RECORDS FOR PROCESSING Block Start

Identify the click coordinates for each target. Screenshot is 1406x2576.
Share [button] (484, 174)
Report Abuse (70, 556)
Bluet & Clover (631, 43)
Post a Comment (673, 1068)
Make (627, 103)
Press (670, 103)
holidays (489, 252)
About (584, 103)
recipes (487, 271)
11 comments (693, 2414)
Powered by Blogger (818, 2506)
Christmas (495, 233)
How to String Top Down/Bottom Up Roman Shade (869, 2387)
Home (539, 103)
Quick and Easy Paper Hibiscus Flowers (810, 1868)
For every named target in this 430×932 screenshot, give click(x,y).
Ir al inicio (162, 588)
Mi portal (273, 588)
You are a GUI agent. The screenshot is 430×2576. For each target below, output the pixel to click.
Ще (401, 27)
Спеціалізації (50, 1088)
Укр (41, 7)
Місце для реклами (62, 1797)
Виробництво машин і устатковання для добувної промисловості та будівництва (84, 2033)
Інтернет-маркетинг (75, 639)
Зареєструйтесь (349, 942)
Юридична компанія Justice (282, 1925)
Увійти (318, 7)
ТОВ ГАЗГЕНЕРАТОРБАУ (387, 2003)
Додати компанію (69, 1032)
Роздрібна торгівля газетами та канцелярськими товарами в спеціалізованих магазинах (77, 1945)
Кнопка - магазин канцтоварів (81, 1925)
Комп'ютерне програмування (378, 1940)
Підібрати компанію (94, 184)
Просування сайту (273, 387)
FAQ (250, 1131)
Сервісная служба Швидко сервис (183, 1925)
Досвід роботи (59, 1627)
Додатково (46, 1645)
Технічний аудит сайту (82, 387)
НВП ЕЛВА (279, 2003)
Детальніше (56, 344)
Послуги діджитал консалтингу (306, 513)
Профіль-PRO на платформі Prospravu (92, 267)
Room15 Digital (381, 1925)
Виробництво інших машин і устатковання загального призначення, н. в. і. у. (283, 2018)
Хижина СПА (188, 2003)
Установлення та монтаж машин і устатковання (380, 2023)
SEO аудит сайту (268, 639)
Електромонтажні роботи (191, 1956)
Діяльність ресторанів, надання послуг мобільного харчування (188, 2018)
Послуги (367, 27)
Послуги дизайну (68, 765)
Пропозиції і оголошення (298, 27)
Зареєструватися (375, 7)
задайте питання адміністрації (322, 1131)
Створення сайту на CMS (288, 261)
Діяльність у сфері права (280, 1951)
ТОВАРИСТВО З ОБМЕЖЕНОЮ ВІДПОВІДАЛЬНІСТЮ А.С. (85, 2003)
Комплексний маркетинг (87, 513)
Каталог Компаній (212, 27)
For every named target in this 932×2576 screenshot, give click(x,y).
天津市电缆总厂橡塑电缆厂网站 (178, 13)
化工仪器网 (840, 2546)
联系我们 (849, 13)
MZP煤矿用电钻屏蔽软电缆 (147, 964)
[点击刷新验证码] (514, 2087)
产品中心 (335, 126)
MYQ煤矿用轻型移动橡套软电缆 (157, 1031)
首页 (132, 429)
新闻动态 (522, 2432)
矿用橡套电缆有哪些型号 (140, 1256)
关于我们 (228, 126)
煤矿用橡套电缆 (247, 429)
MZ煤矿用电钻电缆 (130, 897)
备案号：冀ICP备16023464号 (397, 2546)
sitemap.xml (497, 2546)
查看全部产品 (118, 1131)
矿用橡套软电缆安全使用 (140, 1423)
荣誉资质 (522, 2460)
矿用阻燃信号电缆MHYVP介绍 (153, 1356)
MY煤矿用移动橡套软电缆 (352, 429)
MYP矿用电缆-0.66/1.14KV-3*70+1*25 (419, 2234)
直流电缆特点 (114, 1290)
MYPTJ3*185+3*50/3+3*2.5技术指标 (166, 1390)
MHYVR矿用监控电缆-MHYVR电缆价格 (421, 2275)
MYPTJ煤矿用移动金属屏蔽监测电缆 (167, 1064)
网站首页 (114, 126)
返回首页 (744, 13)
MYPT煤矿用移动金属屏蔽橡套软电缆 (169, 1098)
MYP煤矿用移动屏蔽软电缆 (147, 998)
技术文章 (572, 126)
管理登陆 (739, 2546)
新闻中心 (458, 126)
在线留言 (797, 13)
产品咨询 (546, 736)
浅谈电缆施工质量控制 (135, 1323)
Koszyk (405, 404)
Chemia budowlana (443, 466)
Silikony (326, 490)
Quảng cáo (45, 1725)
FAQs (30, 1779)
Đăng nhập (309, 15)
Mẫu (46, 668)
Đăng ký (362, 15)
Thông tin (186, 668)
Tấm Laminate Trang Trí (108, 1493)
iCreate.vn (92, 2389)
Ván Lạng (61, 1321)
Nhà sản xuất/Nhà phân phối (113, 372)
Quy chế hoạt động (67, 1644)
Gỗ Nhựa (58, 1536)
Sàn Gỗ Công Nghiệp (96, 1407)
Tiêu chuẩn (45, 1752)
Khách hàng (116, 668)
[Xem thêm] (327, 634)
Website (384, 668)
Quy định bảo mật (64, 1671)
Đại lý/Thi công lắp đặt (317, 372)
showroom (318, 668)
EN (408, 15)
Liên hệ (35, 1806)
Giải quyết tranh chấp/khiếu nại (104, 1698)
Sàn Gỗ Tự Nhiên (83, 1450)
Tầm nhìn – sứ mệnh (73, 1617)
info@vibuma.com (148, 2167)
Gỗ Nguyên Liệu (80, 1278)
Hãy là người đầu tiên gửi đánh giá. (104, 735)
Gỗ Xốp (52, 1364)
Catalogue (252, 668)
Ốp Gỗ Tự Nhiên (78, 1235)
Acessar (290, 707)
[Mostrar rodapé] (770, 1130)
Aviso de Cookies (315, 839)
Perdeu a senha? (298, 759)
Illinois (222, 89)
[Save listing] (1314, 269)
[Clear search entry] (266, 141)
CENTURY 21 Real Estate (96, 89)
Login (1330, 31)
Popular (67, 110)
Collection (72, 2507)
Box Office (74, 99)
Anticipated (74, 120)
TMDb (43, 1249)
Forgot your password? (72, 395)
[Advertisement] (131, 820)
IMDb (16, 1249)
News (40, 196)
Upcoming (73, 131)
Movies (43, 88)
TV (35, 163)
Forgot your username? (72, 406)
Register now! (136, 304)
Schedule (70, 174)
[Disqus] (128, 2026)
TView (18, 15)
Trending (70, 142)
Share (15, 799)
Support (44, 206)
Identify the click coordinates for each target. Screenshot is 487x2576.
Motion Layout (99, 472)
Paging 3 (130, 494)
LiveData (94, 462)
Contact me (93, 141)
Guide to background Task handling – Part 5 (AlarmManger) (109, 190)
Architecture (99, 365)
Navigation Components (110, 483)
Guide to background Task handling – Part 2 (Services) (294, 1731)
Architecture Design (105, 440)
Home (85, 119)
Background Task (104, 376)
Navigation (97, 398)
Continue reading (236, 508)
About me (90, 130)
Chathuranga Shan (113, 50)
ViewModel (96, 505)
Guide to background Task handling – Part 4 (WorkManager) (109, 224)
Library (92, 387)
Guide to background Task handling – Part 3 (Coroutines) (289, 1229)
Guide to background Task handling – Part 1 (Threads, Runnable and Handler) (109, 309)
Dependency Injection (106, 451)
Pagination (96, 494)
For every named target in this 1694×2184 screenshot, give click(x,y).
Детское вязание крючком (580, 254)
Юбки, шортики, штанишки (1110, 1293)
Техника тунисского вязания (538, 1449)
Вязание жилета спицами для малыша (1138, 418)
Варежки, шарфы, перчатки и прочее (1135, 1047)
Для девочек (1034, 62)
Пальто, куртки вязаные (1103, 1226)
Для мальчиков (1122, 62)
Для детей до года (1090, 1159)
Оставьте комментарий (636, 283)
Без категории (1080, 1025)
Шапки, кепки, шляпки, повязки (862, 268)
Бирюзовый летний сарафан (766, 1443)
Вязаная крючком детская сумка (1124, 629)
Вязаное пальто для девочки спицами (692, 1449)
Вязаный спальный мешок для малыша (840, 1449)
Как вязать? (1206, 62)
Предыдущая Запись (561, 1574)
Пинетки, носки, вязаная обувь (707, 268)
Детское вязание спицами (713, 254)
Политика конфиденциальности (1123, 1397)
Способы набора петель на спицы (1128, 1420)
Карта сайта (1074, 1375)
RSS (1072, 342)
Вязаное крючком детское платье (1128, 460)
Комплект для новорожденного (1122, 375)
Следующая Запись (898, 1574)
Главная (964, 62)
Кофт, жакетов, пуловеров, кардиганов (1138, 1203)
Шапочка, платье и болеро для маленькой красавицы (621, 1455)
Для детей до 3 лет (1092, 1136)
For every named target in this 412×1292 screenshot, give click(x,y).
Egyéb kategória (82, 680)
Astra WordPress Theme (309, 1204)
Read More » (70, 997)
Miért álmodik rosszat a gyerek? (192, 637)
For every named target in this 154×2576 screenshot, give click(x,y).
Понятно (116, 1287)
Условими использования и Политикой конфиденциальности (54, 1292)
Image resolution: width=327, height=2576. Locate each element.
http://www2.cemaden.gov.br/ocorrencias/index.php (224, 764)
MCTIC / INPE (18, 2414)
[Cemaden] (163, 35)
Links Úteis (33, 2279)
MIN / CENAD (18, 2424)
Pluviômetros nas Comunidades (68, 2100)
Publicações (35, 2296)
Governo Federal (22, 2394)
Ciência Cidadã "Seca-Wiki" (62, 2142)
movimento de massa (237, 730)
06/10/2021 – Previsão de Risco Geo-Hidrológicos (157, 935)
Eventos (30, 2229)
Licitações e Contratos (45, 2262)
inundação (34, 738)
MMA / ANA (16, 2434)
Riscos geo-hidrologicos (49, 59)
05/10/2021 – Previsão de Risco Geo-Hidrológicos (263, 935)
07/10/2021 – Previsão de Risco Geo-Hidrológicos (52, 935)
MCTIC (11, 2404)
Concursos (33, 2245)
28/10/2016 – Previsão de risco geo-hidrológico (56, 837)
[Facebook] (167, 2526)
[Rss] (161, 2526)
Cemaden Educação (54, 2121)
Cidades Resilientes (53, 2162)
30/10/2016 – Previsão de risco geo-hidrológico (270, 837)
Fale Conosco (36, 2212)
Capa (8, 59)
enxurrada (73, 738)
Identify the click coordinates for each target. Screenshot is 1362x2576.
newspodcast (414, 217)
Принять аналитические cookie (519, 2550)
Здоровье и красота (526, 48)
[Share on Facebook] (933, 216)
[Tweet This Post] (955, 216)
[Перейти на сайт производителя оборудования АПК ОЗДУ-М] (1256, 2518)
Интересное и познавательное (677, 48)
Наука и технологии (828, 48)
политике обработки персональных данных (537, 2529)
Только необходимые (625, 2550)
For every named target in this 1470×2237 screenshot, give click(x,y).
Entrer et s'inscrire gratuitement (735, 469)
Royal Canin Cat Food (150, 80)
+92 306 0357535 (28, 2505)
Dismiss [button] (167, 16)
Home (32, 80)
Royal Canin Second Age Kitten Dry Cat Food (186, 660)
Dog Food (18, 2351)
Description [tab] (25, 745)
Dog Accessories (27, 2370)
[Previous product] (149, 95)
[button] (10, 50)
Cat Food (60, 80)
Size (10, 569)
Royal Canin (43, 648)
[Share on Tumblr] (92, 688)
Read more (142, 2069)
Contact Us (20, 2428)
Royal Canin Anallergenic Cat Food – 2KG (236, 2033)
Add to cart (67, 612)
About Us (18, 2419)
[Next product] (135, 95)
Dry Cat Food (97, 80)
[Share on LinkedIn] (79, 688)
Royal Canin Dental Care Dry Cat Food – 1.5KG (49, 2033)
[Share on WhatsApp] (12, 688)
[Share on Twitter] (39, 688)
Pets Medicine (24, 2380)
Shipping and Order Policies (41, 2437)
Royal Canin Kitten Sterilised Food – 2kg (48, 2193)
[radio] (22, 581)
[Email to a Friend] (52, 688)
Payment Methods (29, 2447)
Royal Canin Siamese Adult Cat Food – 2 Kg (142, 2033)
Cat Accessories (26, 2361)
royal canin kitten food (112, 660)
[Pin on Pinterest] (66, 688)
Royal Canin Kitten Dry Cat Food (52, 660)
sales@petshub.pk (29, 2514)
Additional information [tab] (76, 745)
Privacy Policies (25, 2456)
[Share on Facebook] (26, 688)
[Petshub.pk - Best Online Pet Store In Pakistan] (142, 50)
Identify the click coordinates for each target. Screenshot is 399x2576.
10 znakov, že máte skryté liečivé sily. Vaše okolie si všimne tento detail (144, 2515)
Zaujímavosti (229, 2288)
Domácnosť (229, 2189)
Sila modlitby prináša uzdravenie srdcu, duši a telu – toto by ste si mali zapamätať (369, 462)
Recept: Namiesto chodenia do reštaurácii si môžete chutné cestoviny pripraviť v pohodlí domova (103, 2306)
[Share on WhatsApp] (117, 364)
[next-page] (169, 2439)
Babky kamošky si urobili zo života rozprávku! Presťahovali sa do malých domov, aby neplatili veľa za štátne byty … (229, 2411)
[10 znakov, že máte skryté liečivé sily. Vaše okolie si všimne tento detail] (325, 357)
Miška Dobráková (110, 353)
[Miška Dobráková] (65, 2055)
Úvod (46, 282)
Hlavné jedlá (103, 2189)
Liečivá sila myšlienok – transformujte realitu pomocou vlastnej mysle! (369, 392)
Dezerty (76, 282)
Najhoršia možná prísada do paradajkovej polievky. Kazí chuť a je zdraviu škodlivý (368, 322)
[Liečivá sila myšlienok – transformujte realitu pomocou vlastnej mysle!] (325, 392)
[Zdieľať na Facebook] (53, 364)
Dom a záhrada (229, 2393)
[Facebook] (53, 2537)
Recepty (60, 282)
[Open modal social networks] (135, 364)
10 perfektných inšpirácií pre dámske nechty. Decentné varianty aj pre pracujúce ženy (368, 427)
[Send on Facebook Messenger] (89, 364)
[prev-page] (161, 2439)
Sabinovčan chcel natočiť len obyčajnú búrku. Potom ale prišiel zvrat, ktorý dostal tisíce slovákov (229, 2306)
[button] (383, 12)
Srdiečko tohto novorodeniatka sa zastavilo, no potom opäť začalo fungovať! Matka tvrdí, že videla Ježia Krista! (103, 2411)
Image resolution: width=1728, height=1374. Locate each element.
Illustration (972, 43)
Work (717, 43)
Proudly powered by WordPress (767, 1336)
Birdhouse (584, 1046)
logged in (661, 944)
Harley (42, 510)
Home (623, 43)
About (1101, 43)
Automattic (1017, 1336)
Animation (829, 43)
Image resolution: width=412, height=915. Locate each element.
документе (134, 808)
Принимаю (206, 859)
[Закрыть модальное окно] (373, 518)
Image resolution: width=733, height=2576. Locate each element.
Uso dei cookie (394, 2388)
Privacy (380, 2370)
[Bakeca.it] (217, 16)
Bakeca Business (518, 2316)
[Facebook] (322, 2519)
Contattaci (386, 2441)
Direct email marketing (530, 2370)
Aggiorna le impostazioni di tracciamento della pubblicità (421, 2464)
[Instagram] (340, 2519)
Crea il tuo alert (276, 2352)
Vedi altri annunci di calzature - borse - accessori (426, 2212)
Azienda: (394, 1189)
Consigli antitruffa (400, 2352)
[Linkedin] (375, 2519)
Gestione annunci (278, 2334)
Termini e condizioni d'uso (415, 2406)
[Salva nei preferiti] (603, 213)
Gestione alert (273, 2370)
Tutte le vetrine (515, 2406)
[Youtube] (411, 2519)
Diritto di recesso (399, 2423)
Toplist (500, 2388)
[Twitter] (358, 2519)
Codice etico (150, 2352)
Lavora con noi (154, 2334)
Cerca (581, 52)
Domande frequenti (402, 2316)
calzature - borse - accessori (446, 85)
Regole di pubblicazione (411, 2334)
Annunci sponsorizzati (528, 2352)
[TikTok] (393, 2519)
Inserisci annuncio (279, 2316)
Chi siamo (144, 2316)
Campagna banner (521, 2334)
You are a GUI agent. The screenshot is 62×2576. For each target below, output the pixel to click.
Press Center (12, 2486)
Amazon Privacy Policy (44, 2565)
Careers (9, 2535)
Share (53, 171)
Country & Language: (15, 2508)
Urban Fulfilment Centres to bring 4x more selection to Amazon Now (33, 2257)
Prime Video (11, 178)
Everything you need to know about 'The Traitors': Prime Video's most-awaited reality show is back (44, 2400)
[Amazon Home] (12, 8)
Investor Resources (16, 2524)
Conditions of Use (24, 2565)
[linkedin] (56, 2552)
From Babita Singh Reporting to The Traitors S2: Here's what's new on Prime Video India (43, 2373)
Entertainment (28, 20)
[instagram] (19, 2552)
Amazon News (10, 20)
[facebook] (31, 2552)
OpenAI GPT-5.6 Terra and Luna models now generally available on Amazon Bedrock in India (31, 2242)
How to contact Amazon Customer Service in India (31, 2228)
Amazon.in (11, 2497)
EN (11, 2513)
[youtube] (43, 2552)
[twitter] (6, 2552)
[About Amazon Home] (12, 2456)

RECORDS FOR PROCESSING Block End

▶ TASK DESCRIPTION
Output only a verbatim copy of the lines spanning from the line that contains "Share (53, 171)" to the end of the records above.

▶ ANSWER SECTION
Share (53, 171)
Country & Language: (15, 2508)
Urban Fulfilment Centres to bring 4x more selection to Amazon Now (33, 2257)
Prime Video (11, 178)
Everything you need to know about 'The Traitors': Prime Video's most-awaited reality show is back (44, 2400)
[Amazon Home] (12, 8)
Investor Resources (16, 2524)
Conditions of Use (24, 2565)
[linkedin] (56, 2552)
From Babita Singh Reporting to The Traitors S2: Here's what's new on Prime Video India (43, 2373)
Entertainment (28, 20)
[instagram] (19, 2552)
Amazon News (10, 20)
[facebook] (31, 2552)
OpenAI GPT-5.6 Terra and Luna models now generally available on Amazon Bedrock in India (31, 2242)
How to contact Amazon Customer Service in India (31, 2228)
Amazon.in (11, 2497)
EN (11, 2513)
[youtube] (43, 2552)
[twitter] (6, 2552)
[About Amazon Home] (12, 2456)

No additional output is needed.